I can't take it anymore. The everlasting emptiness that I feel in this home- no. This house. This place is no longer my home.- It's unbearable. The air in this place is cold, damp, and... heavy.

Some days, I wake up and feel as if this load has gotten lighter. Others, I awake and it feels as unending as it really is. I know that I shouldn't take what I'm feeling at face value, but perhaps I just shouldn't wake up at all. That way I can't entertain myself with such a false, and also empty, sense of hope.

I lost my mother, my husband, and now my Eiji. How can I possibly be expected to move on?

To live on?

I don't know if any human being on the entirety of earth is able to handle this amount of loss, and accept it wholeheartedly.

Truly.

Breathing, eating, and all other basic human functions- they're disgusting. They're all disgusting, and a chore, even. I've forgotten how to cook, how to bathe, and how to... love.

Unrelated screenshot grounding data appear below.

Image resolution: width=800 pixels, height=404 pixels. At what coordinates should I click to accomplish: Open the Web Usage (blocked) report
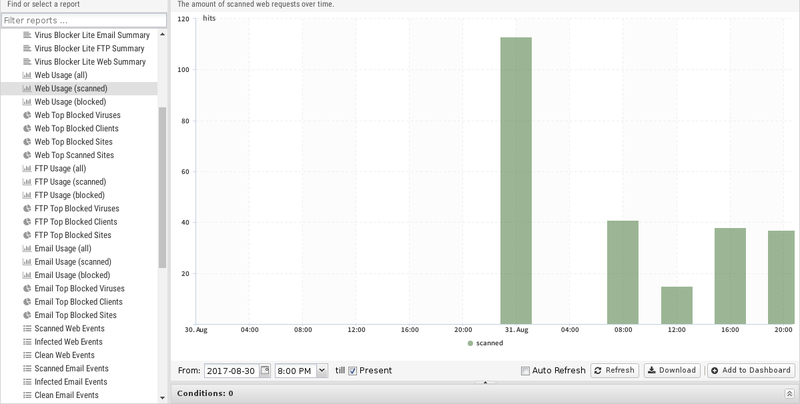71,102
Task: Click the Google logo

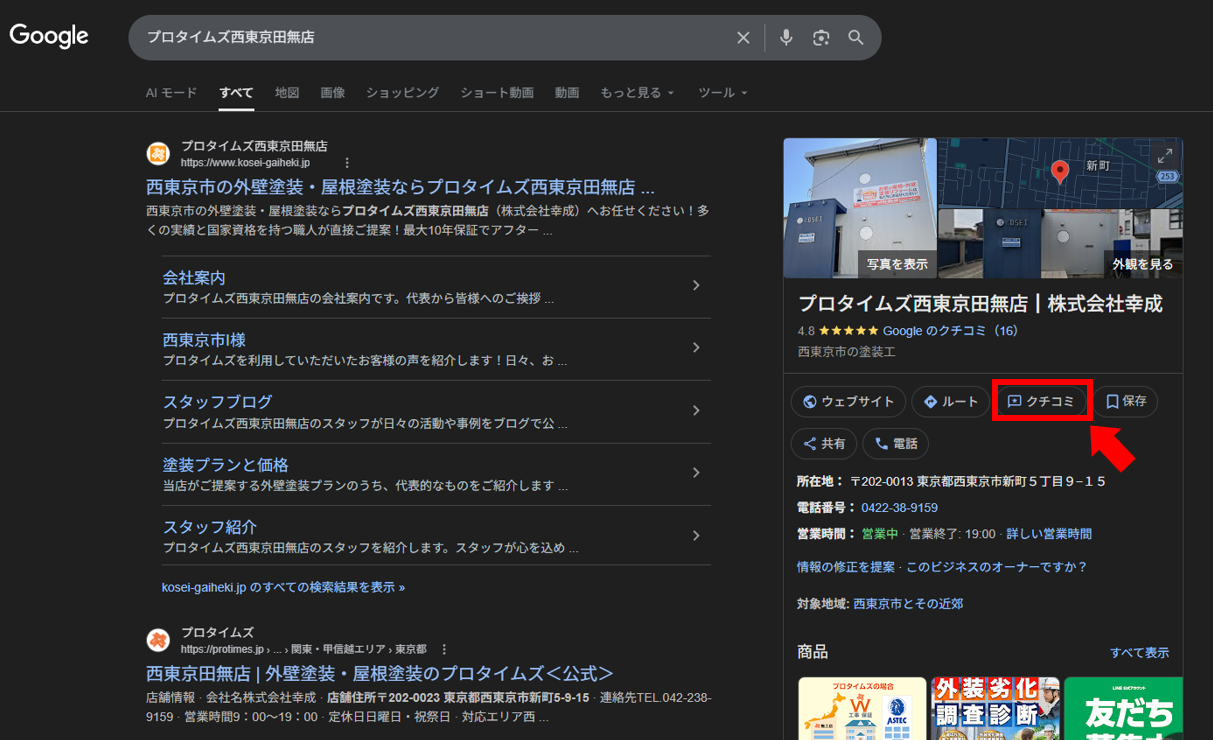Action: click(x=49, y=36)
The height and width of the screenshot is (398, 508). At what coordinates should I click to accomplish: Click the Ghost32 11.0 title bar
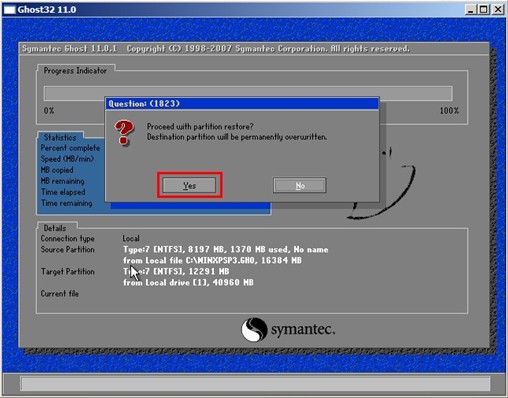coord(233,9)
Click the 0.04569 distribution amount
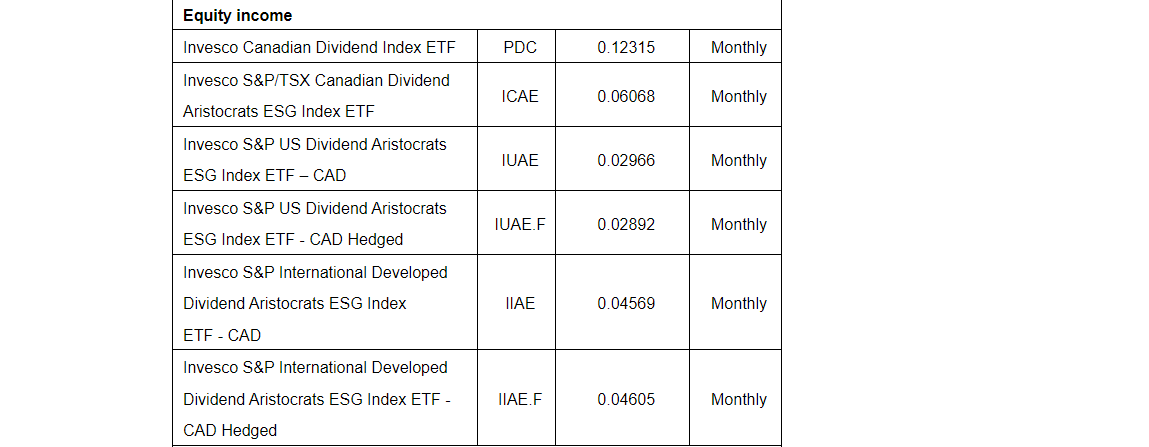Image resolution: width=1149 pixels, height=447 pixels. tap(626, 303)
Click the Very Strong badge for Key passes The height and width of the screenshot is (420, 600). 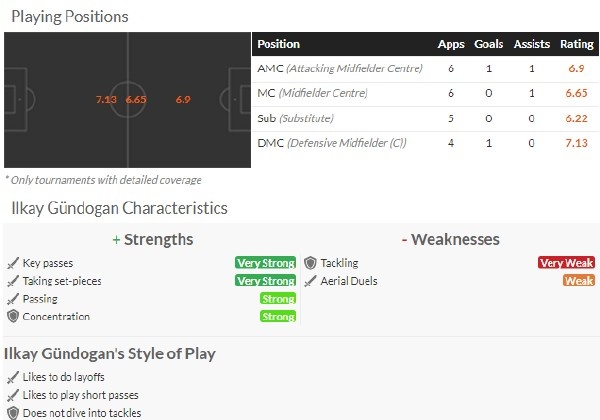[265, 263]
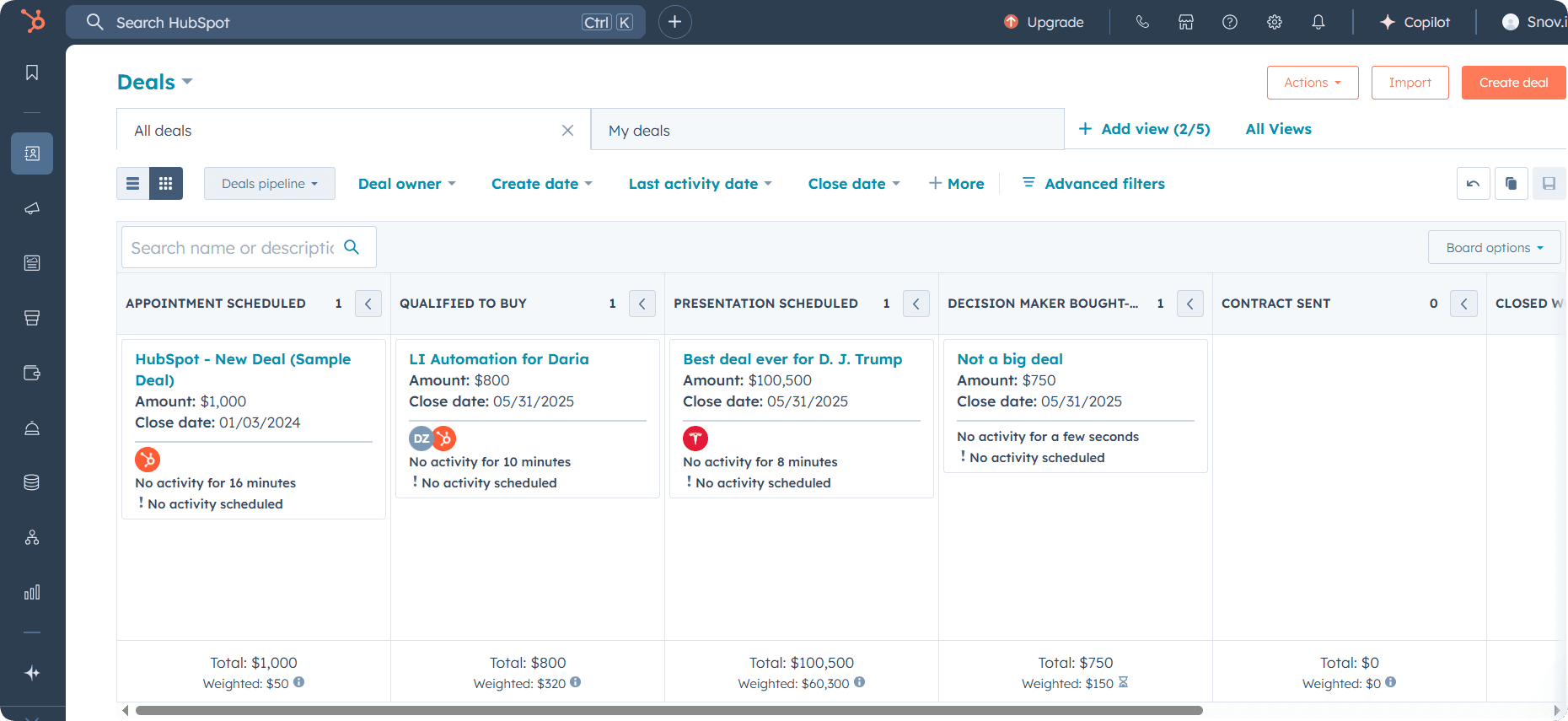Open the marketplace storefront icon
Viewport: 1568px width, 721px height.
(1186, 23)
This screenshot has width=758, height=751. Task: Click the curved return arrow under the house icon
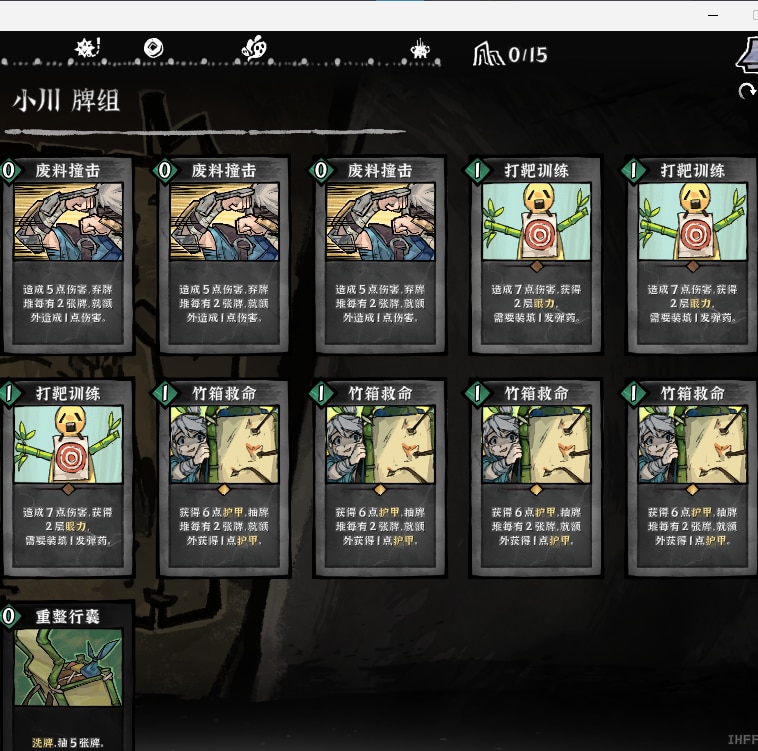click(747, 91)
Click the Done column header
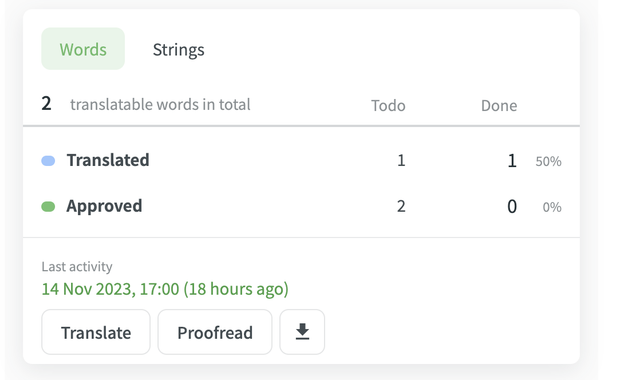Image resolution: width=640 pixels, height=380 pixels. [499, 106]
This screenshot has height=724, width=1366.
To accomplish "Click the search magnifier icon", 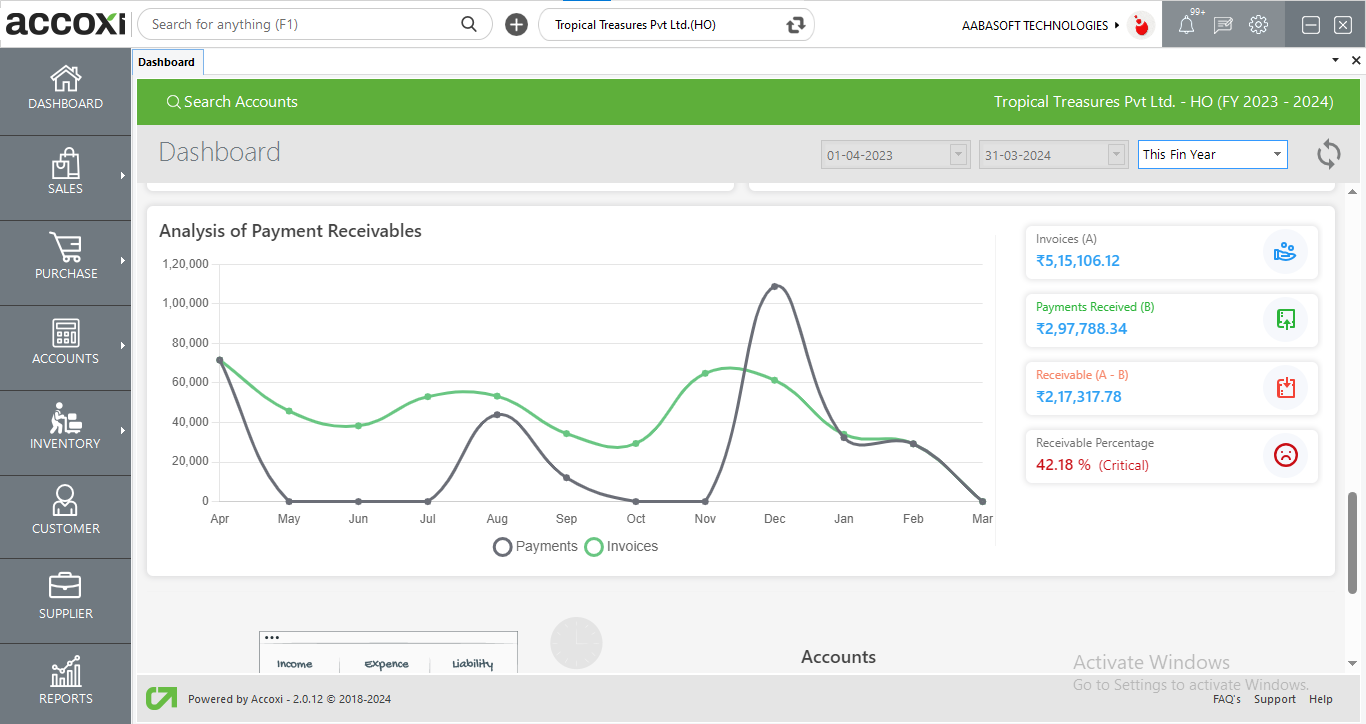I will pos(469,24).
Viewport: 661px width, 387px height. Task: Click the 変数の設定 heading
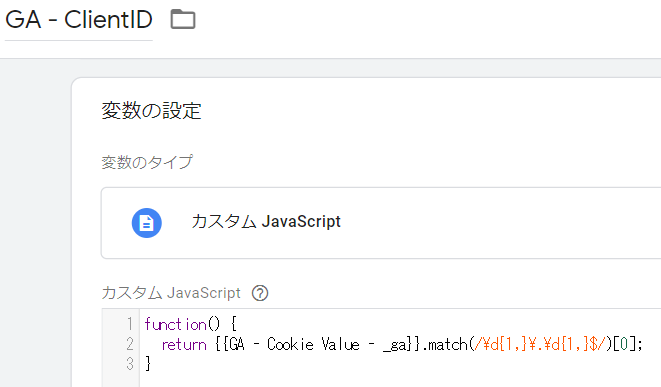pos(151,111)
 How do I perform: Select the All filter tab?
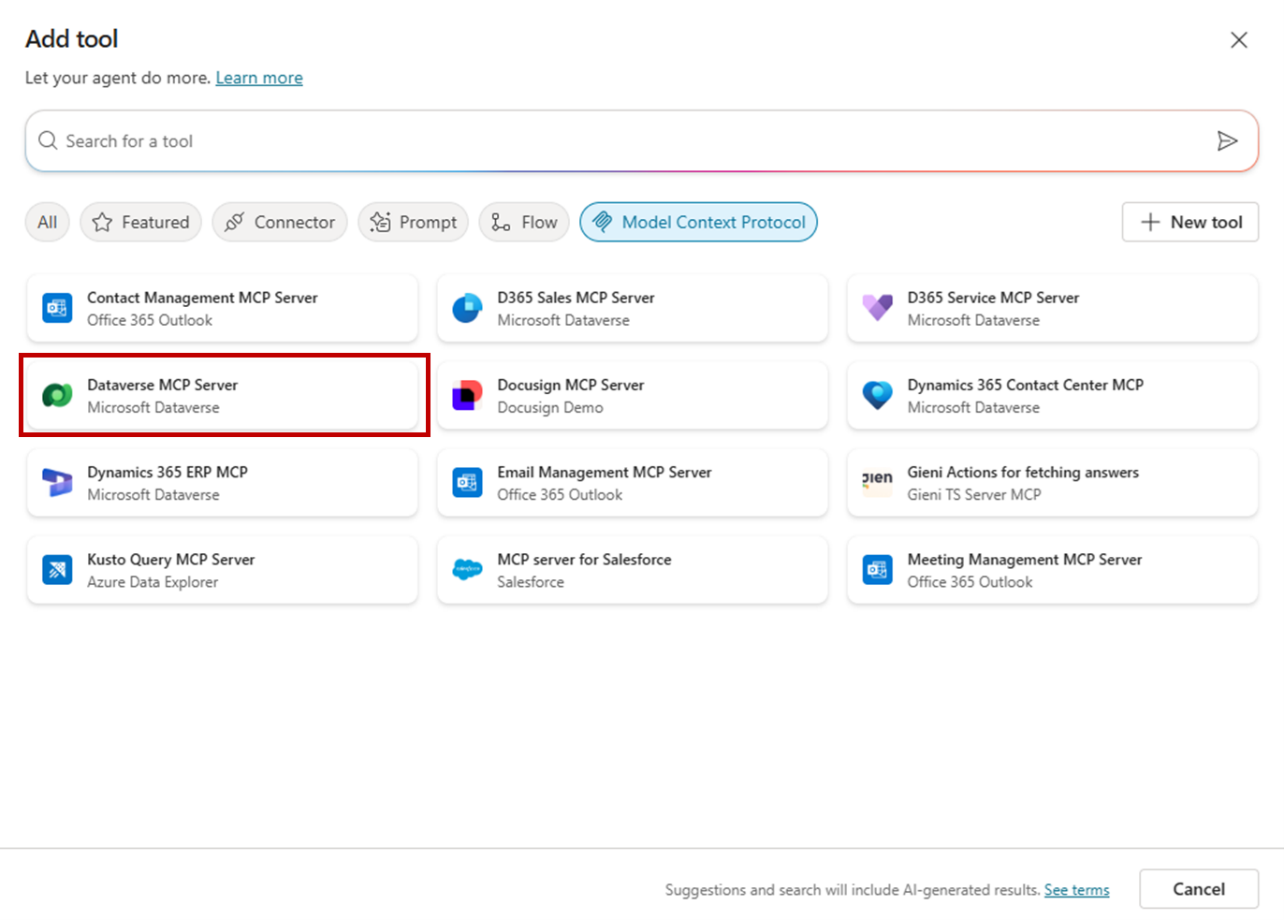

Life. It's mundane and flavorless. At least, mine is, and my life is all I've ever known, or ever will know for that matter.

I wonder... what is it about death that is so inviting- so much so that it causes the people I hold so dearly, to gravitate towards it? Does a reaper plant their seeds, and then just decide when it is time to sow? Or perhaps, is it because when you're dead, you don't have to feel anything anymore..?

Maybe that's why. I, too, would like to lead an emotionless life. I would be happy and content with that, so to speak, if that were reality. But I suppose I wouldn't actually be happy, as I would be without any emotions, which is inclusive of happiness. So maybe an emotionless death, rather.

I mentioned that there used to be days that I would wake up and think that everything was going to be okay- that's what I thought. I have now come to realize that those days are fleeting, and rapidly becoming more and more scarce. So scarce in fact, that I don't know when the next day will come.

My hand continues to hurt as I continue to write this, almost as much as my heart hurts. As much as my whole being hurts.

And so, with that, I will be taking my leave.

To whoever finds this, perhaps the police, I hope you are happy and in good health. Enjoy your life, as I wish I could've enjoyed mine.